* **Given text**:
───

The depot layer assembles groups of objects into magazines. Unlike a slab, a magazine's objects are not necessarily allocated from contiguous memory; rather, a magazine contains a series of pointers to objects within slabs.

The number of rounds per magazine for each cache changes dynamically, depending on the amount of contention that occurs at the depot layer. The more rounds per magazine, the lower the depot contention, but more memory is consumed. Each range of object sizes has an upper and lower magazine size. Table 11.10 shows the magazine size range for each object size.

Table 11.10. Solaris 10 Magazine Sizes
Object Size Range	Minimum Magazine Size	Maximum Magazine Size
1-64	15	143
65-256	7	143
257-512	3	143
513-1024	3	95
1025-2048	3	63
2049-3200	3	63
3201-4096	1	47
4097-8192	1	15
8193-16384	1	7
16385-32768	1	3
32769-	1	1

A slab allocator maintenance thread is scheduled every 15 seconds (controlled by the tunable kmem_reap_interval) to recalculate the magazine sizes. If significant contention has occurred at the depot level, then the magazine size is bumped up. Refer to Table 11.11 for the parameters that control magazine resizing.

Table 11.11. Kernel Memory Allocator Parameters
Parameter	Description	S10 Default
`kmem_reap_interval`	This is the number of ticks after which the slab allocator update thread will run.	1500 (15s)

───

* **Record list**:
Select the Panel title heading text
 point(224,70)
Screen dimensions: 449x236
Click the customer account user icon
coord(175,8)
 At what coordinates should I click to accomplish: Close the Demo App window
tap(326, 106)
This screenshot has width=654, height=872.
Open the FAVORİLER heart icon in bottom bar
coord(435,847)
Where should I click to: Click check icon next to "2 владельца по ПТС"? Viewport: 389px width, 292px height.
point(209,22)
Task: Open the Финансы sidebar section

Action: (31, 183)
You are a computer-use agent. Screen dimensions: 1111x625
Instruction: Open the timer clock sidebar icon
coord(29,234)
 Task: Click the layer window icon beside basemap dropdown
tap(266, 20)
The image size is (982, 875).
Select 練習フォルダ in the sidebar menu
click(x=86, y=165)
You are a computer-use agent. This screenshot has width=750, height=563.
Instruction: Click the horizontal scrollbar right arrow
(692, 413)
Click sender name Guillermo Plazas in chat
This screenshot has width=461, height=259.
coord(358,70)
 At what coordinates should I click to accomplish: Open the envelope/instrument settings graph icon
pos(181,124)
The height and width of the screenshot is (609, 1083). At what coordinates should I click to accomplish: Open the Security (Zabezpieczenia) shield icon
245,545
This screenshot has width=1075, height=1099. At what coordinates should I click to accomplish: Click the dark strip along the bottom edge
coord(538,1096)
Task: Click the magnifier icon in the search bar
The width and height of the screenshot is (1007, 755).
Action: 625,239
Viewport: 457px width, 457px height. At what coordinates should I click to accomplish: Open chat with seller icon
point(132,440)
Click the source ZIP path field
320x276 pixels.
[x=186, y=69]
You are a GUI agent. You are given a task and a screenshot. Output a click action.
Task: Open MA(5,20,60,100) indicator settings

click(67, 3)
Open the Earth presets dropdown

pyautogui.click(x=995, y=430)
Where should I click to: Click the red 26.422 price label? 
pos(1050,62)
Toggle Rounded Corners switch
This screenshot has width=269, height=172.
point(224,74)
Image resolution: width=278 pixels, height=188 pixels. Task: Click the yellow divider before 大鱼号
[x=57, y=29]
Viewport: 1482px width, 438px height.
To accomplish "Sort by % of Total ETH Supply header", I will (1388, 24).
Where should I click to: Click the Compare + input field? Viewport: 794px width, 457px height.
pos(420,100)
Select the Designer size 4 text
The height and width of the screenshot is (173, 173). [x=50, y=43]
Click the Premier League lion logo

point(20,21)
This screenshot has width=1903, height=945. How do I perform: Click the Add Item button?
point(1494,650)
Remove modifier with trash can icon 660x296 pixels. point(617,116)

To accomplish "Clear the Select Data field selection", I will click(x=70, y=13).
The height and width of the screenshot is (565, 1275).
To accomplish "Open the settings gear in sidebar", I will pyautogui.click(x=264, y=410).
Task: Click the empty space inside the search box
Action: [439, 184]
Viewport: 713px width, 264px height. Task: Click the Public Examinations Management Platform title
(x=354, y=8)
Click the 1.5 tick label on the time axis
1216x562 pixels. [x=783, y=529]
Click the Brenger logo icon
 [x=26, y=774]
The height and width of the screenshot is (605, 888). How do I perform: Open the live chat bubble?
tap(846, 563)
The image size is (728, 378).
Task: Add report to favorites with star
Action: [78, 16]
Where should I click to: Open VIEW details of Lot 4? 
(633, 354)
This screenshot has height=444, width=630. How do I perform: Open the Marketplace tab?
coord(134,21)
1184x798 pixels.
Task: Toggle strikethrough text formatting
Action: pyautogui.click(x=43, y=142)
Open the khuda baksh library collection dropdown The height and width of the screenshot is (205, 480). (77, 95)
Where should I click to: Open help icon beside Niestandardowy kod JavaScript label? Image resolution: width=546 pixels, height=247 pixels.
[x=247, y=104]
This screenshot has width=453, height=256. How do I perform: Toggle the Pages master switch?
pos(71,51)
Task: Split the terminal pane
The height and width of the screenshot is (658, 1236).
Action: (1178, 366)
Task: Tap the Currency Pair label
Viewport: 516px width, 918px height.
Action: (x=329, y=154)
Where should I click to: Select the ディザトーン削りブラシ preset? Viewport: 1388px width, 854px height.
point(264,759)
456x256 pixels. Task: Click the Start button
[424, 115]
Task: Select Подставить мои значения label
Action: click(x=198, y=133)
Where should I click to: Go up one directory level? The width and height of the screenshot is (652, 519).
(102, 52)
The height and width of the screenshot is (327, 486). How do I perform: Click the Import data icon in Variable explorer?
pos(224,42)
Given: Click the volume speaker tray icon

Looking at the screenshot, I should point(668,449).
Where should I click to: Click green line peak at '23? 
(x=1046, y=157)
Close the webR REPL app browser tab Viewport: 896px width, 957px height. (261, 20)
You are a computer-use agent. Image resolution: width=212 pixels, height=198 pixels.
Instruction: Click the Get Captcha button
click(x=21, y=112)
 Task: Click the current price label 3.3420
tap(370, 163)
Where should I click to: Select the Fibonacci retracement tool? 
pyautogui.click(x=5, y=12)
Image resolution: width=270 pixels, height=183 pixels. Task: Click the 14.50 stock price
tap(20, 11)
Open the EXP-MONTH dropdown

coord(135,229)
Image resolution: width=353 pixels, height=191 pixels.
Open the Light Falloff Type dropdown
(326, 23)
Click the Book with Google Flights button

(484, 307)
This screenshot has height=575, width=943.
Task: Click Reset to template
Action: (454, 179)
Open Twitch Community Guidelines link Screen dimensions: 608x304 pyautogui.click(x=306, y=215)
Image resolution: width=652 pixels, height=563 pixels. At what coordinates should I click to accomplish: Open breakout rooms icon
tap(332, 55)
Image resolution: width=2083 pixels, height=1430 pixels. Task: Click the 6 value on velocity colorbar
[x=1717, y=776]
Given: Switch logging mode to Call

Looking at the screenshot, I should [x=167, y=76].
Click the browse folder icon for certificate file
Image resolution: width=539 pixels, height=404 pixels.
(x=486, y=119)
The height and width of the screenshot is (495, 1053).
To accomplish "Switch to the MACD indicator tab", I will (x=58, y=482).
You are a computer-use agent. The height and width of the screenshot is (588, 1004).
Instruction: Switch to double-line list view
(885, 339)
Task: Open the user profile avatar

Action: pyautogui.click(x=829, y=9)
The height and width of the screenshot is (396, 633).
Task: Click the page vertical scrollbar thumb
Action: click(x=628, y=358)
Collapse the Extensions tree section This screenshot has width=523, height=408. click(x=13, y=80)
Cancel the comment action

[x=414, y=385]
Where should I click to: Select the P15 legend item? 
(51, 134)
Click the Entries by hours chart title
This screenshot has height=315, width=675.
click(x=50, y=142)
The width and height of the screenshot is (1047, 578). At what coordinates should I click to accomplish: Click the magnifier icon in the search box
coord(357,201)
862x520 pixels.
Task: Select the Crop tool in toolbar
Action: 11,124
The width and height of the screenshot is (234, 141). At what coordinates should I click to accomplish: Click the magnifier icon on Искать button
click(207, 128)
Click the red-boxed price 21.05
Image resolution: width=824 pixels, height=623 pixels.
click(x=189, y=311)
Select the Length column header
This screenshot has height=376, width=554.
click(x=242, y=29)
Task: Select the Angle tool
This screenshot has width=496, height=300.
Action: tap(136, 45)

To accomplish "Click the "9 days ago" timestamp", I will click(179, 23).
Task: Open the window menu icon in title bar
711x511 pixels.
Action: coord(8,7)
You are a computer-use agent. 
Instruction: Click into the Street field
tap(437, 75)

───

* **Exercise requirements**:
A - Summarize the text on Solaris magazine sizing in two sentences.
B - Pick up the text on Solaris magazine sizing after its final line and keep writing.
The listing was taken from a different source.

* **Outputs in order**:
A - The depot layer groups objects into magazines, which hold pointers to objects within slabs rather than objects from contiguous memory. The number of rounds per magazine changes with depot contention within each size range's minimum and maximum, and a maintenance thread that runs every 15 seconds, controlled by kmem_reap_interval, recalculates the sizes and increases them when contention has been significant.

B -
`kmem_depot_contention`	If the number of times depot contention occurred since the last time the update thread ran is greater than this value, then the magazine size is increased.	3
`kmem_reapahead`	If the amount of free memory falls below `cachefree + kmem_reapahead`, then the slab allocator will give back as many slabs as possible to the backend page allocator.	0

11.2.3.7. The Global (Slab) Layer

The global slab layer allocates slabs of objects from contiguous pages of physical memory and hands them up to the magazine layer for allocation. The global slab layer is used only when the upper layers need to allocate or deallocate entire slabs of objects to refill their magazines.

The slab is the primary unit of allocation in the slab layer. When the allocator needs to grow a cache, it acquires an entire slab of objects. When the allocator wants to shrink a cache, it returns unused memory to the back end by deallocating a complete slab. A slab consists of one or more pages of virtually contiguous memory carved up into equal-sized chunks, with a reference count indicating how many of those chunks have been allocated.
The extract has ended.